Just two days after the sale of Versace to Prada, the former’s creative director Dario Vitale quits
It’s one of the shortest tenures in recent memory. Dario Vitale leaves Versace 48 hours after the US$1.375 billion sale of Versace to the Prada Group was finalised. The news was first shared by Style Not Com on Instagram some nine hours ago, with less than the typical months of rumours preceding the exit. Mr Vitale joins the brief appointments of the likes of Justin O’Shea at Brioni, Fabien Baron at Calvin Klein, and, perhaps, most famously, Jil Sander at Jil Sander, where she returned after selling her brand to—interestingly, also Prada—only to resign again after a few months due to clashes with Patrizio Bertelli. No reason has been given to Mr Vitale’s departure after eight months into his tenure and one pithy collection.
It is tempting to wonder if Mr Vitale’s departure has anything to do with Donatella Versace, even indirectly. She was conspicuously missing for his debut in September. In fashion, presence at a debut show is more than ceremonial—it’s a tacit endorsement, a signal of continuity, and a reassurance to buyers and, crucially, press that the house’s legacy is being well stewarded. Ms Versace’s absence was read as her quietly distancing herself from a vision she didn’t endorse, or even the creative director. It could have amplified doubts about Mr Vitale’s fit, especially after his undeniably divisive debut. Donatella wasn’t there physically, but her absence haunted the show, and perhaps haunted Mr Vitale’s tenure itself.

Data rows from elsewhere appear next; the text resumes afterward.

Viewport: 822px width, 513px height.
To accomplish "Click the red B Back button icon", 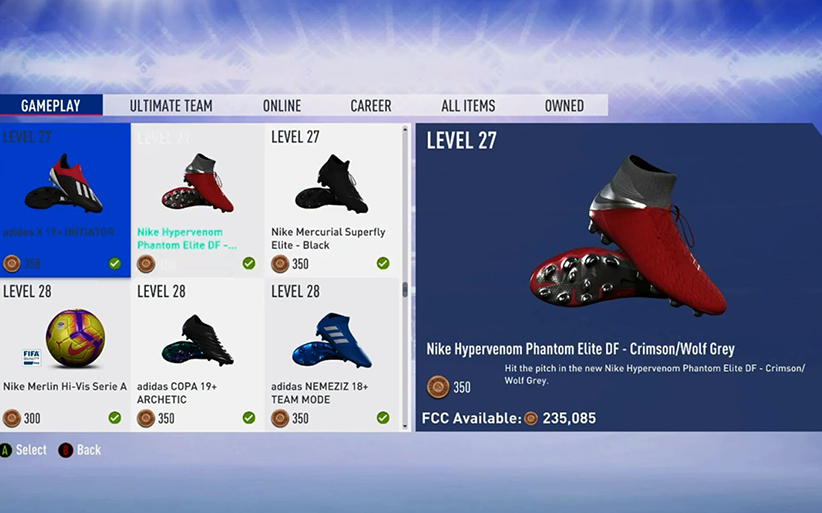I will click(66, 450).
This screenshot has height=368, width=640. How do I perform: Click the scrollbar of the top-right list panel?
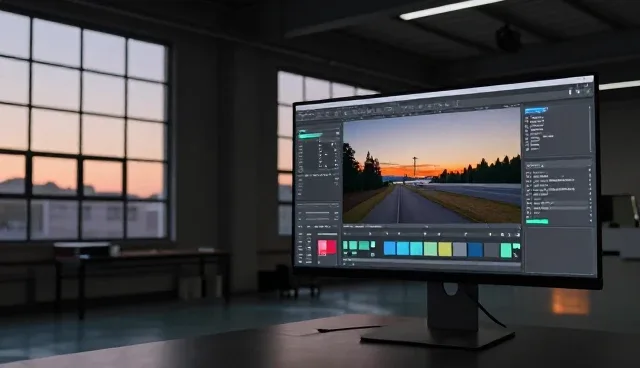tap(589, 129)
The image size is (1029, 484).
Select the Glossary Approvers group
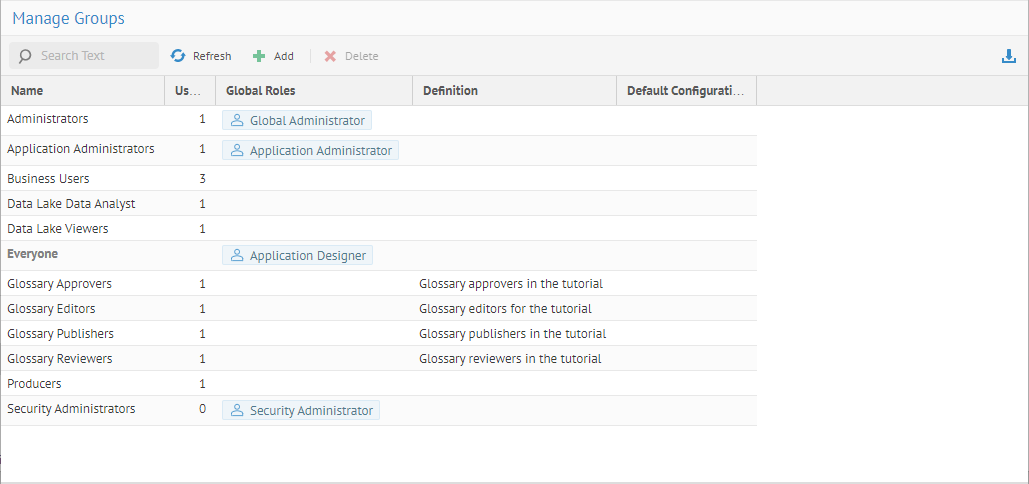[59, 284]
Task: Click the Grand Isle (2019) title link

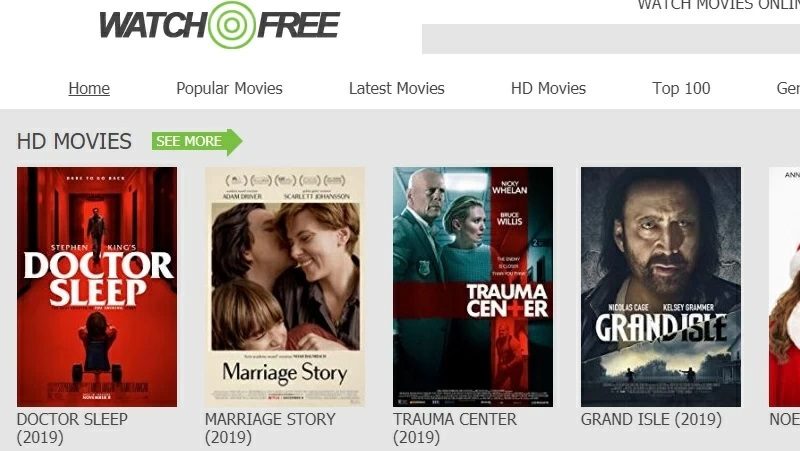Action: [x=651, y=419]
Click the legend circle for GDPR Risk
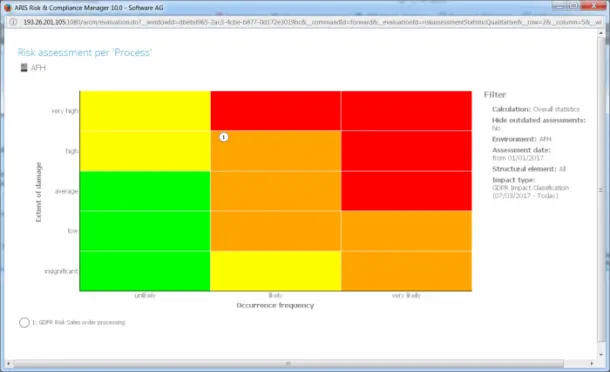This screenshot has width=610, height=372. tap(24, 322)
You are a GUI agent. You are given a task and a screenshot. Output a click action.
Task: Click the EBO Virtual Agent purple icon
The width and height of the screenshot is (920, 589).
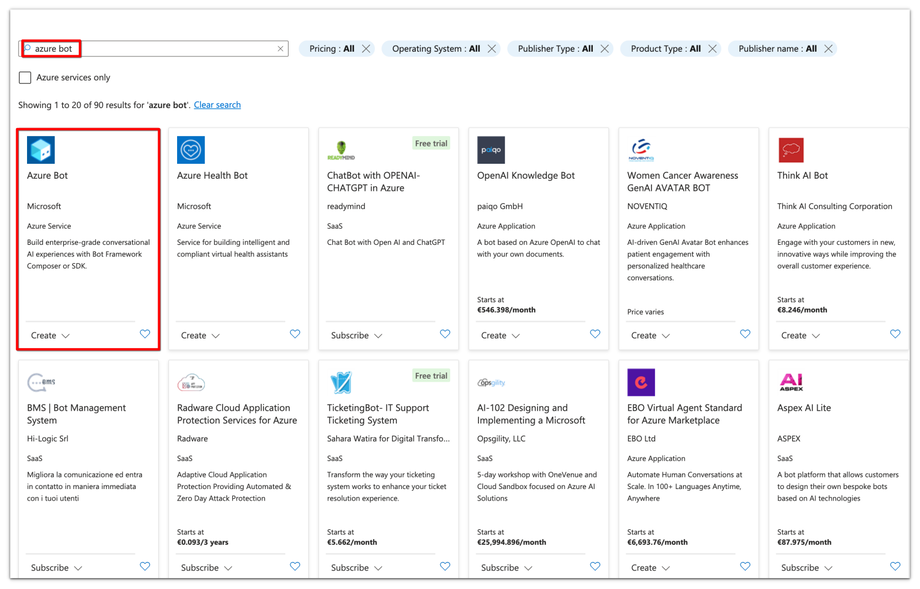click(641, 382)
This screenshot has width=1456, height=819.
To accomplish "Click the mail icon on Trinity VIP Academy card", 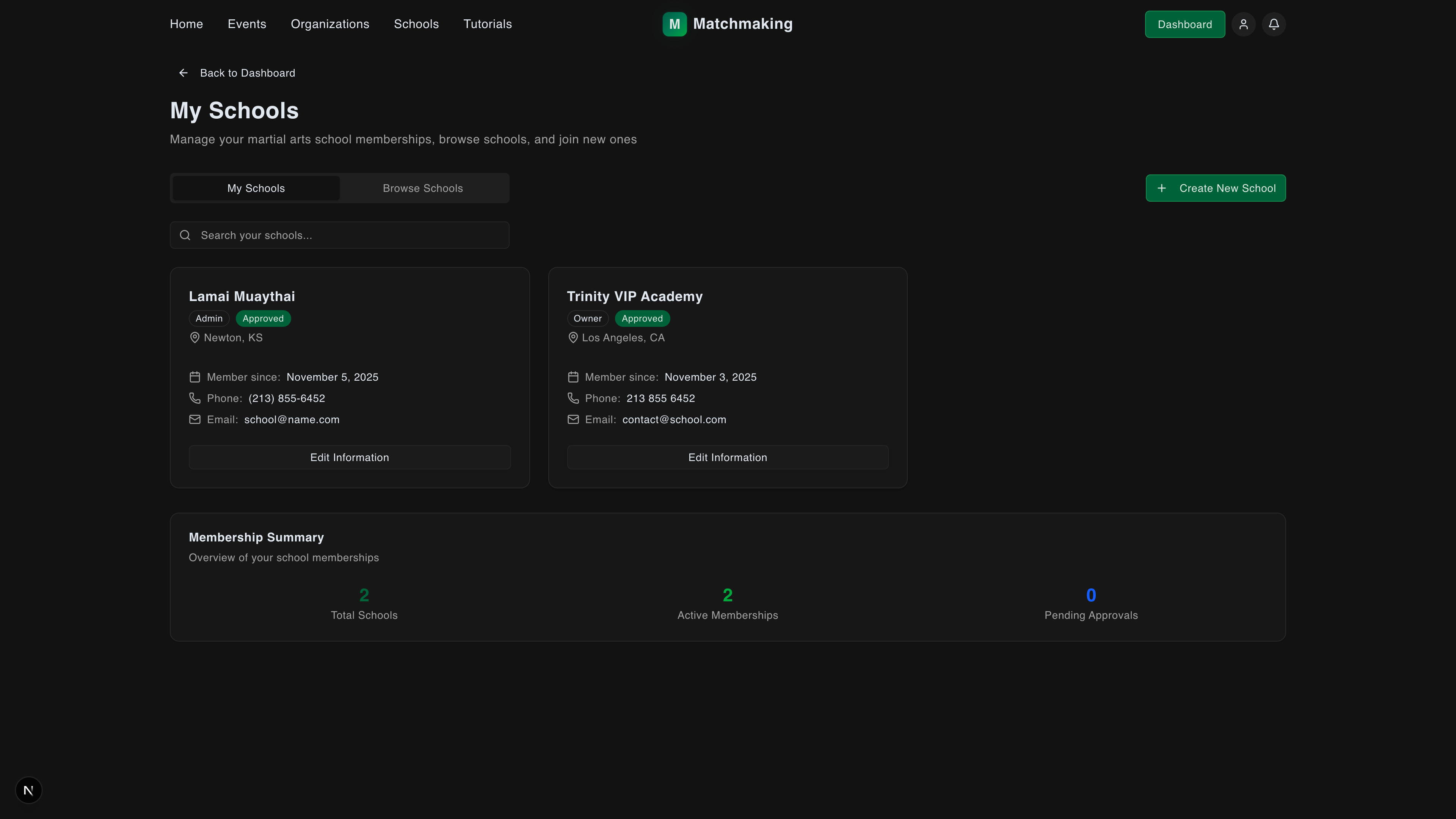I will pyautogui.click(x=573, y=419).
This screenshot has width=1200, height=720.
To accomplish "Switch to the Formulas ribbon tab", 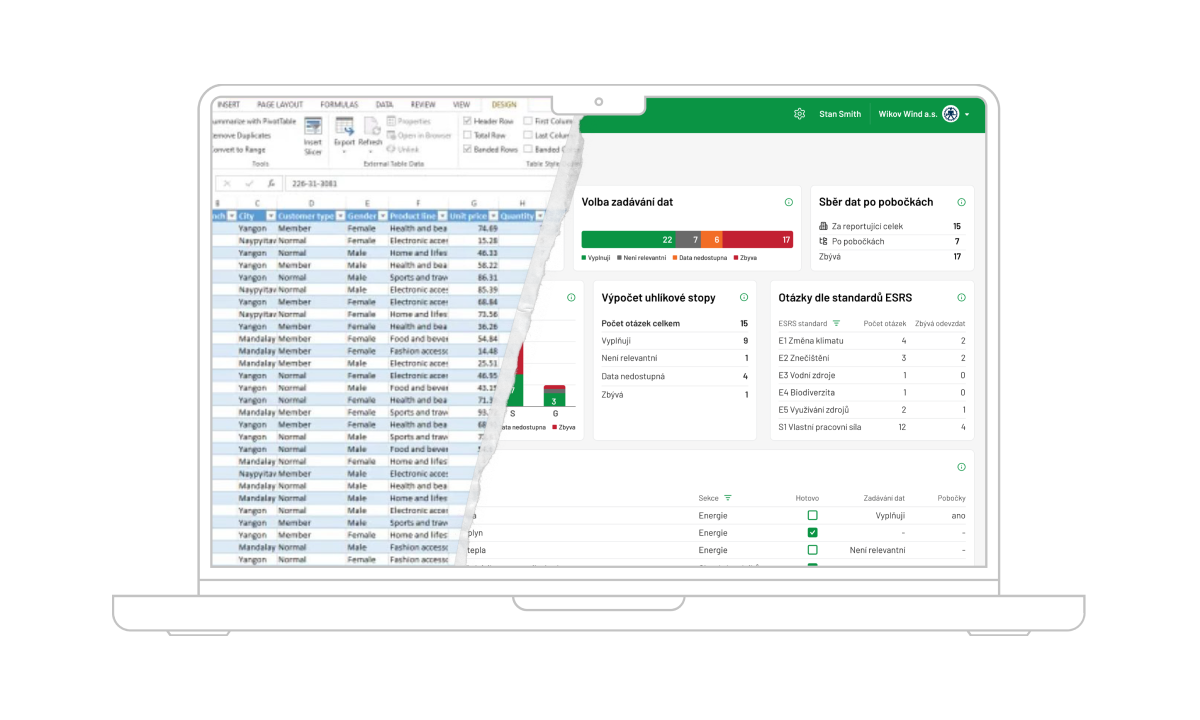I will tap(339, 104).
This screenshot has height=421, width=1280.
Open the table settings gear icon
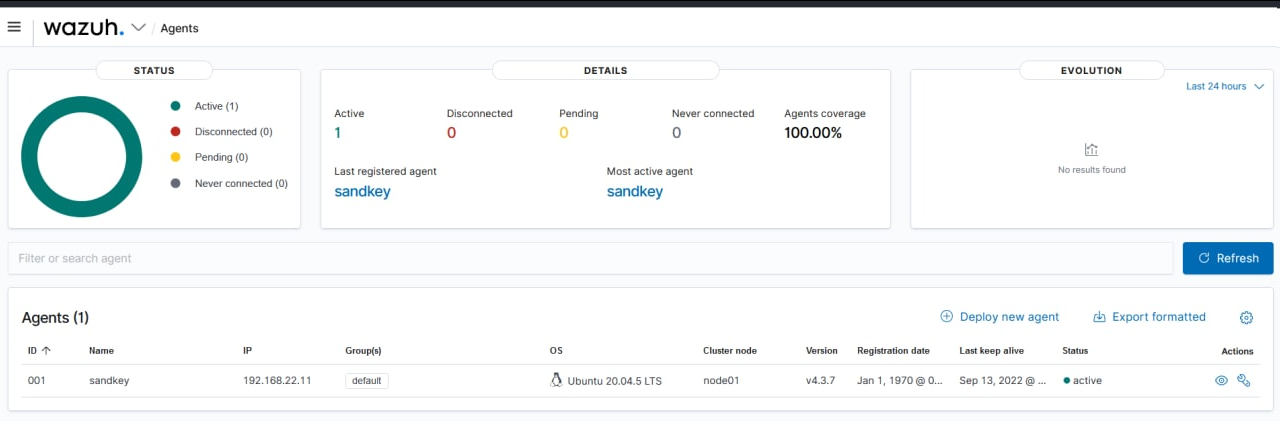point(1246,318)
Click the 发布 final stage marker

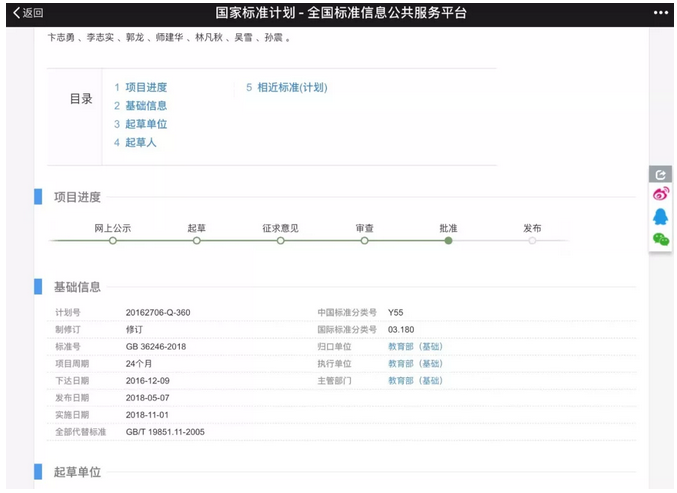coord(533,240)
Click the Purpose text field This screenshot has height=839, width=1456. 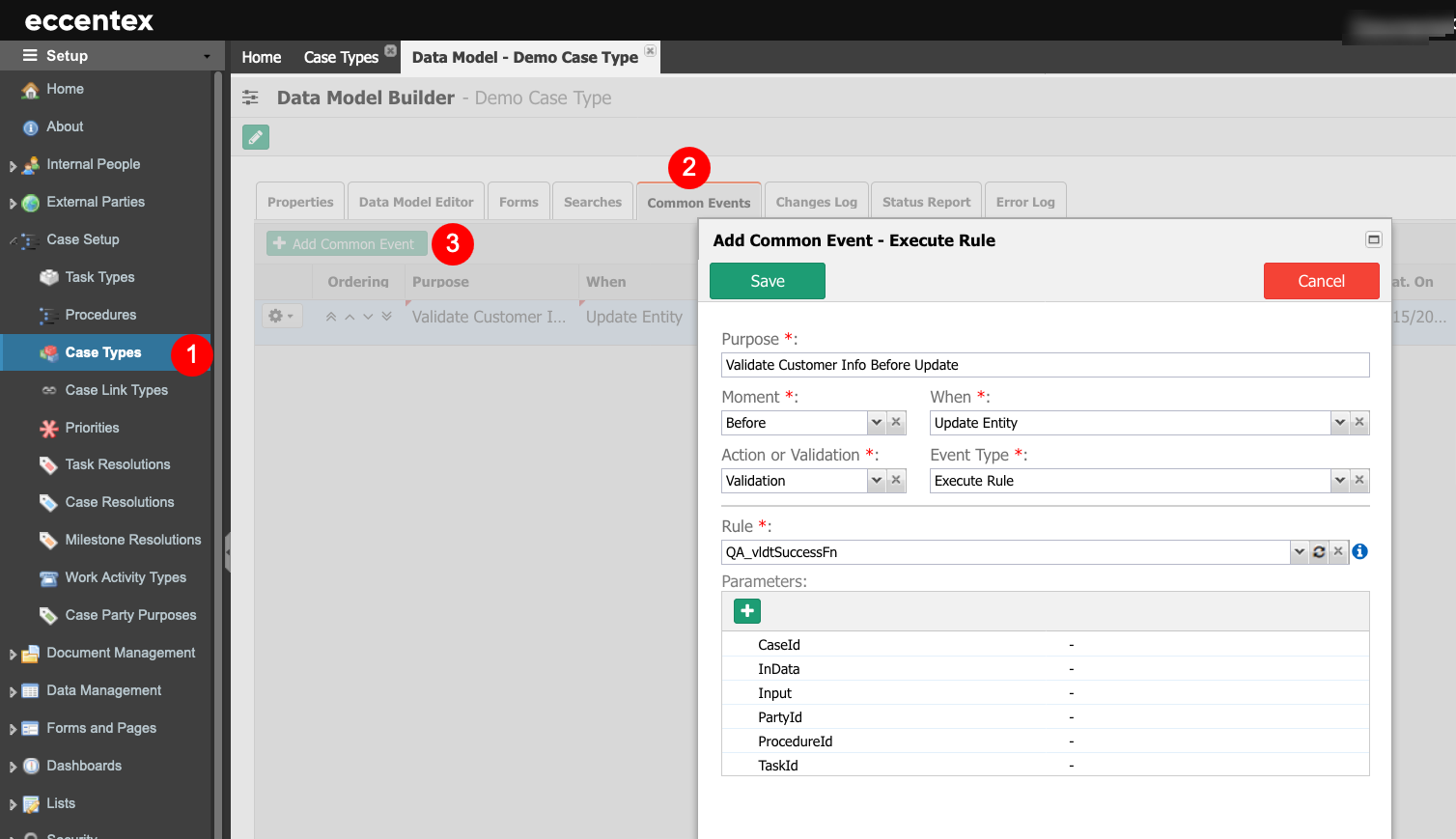coord(1045,365)
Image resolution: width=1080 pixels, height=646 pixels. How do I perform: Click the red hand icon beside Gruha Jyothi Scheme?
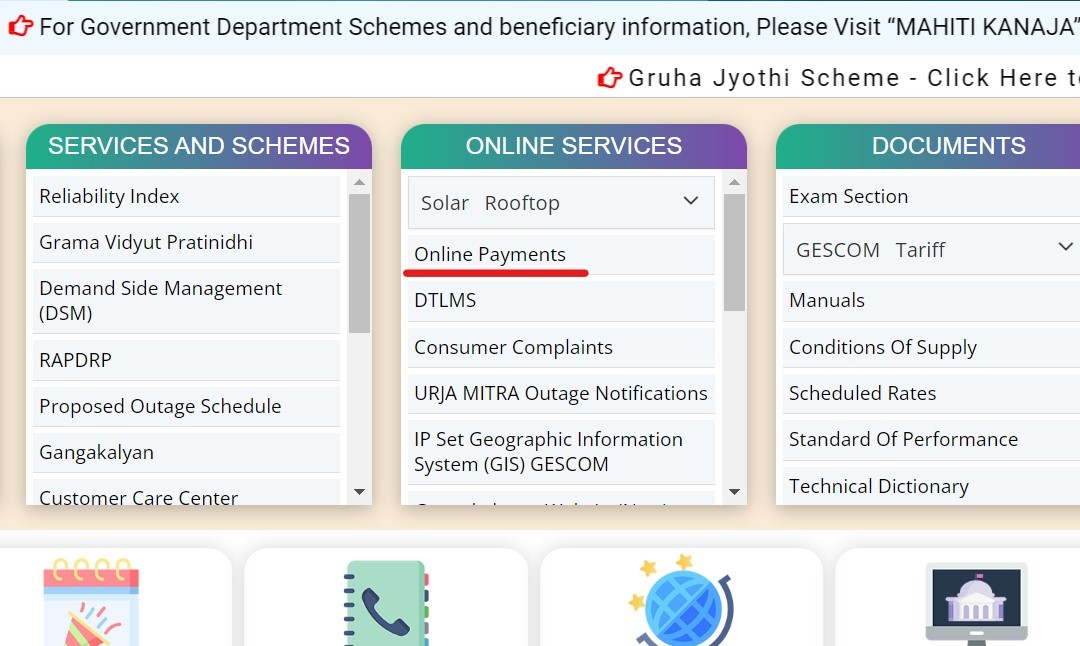click(608, 77)
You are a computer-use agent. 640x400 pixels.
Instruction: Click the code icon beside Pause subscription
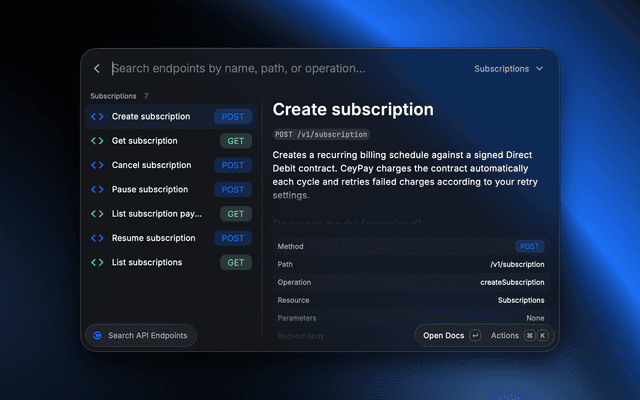(x=97, y=189)
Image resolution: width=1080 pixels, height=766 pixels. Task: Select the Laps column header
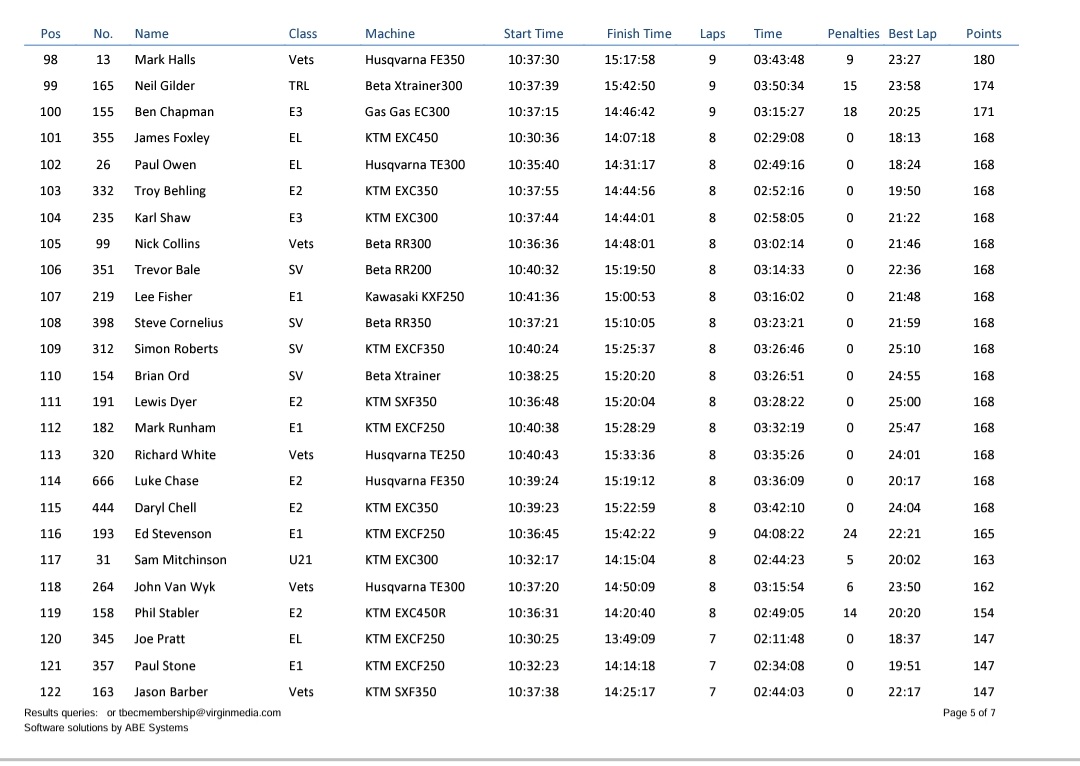pyautogui.click(x=712, y=34)
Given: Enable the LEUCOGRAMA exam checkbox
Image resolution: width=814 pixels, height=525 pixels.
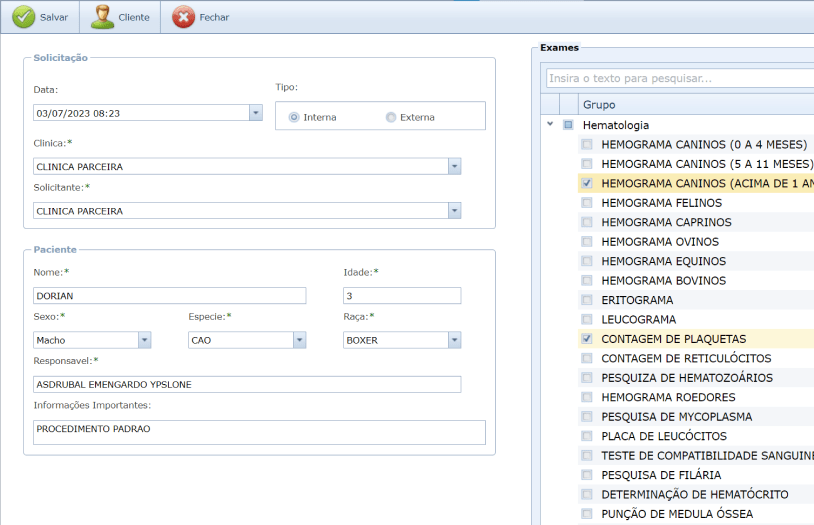Looking at the screenshot, I should point(587,320).
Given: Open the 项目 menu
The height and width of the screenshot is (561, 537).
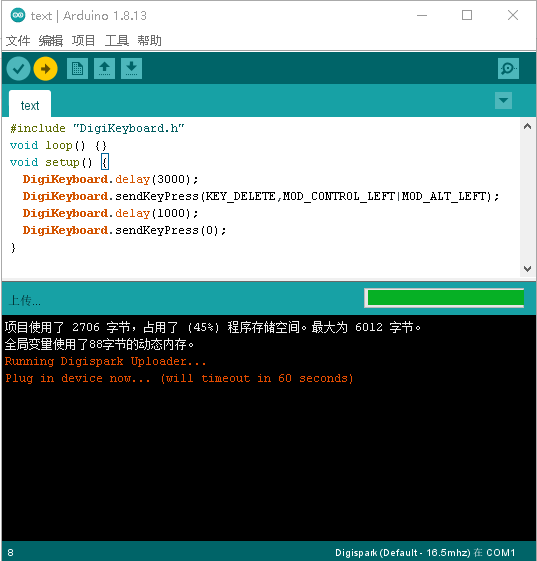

Mr Vitale joined Versace in March 2025, becoming the first person outside the Versace family to lead the brand’s creative direction after Donatella Versace stepped down early this year. It is not clear if he is leaving Versace specifically, or the Prada Group as a whole. The official announcements frame his departure as a mutual parting with Versace. But, at the same time, there is no reassignment elsewhere in Prada’s portfolio. This strikes us as rather odd, considering that he had a successful run at Miu Miu. Mr Vitale wasn’t an outsider parachuted in; he had already thrived within Prada Group’s ecosystem. That should have made him a safer bet for Versace. But his Versace did not exactly win over everyone and the lack of consensus is precisely what weakened his position. Dario Vitale’ success at Miu Miu makes his short tenure at Versace feel less like a failure of talent and more like a failure of fit.